• _DATASET CONTENT_
········

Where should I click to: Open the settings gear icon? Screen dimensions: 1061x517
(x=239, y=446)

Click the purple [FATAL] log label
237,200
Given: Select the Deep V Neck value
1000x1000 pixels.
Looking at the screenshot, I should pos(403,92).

········

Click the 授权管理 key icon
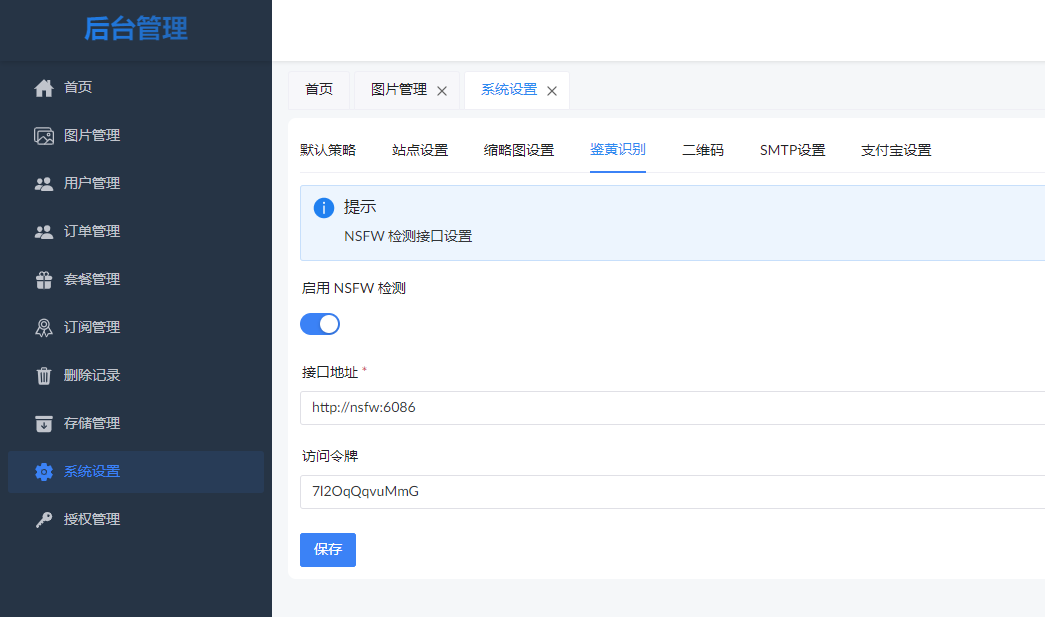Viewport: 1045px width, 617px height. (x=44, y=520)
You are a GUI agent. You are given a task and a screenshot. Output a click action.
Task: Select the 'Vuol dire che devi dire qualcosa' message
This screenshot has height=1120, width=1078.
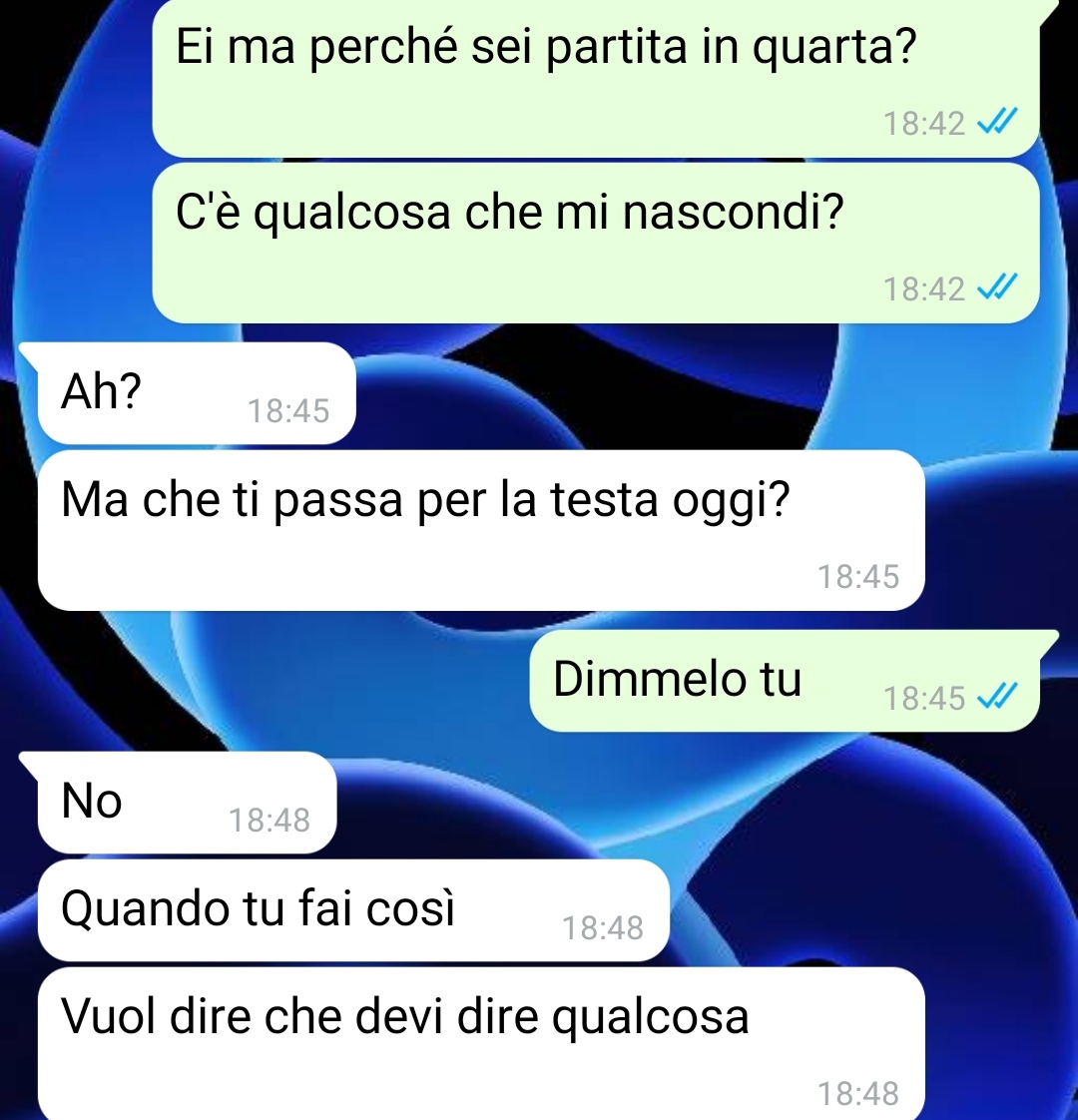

········

• _WHAT IS REQUIRED_
Output exactly one stretch of the listing: from the line containing "Task: Select the" through the line containing "This screenshot has height=1120, width=1078.", both end lines included.

• _RESPONSE_
Task: Select the 'Vuol dire che devi dire qualcosa' message
This screenshot has height=1120, width=1078.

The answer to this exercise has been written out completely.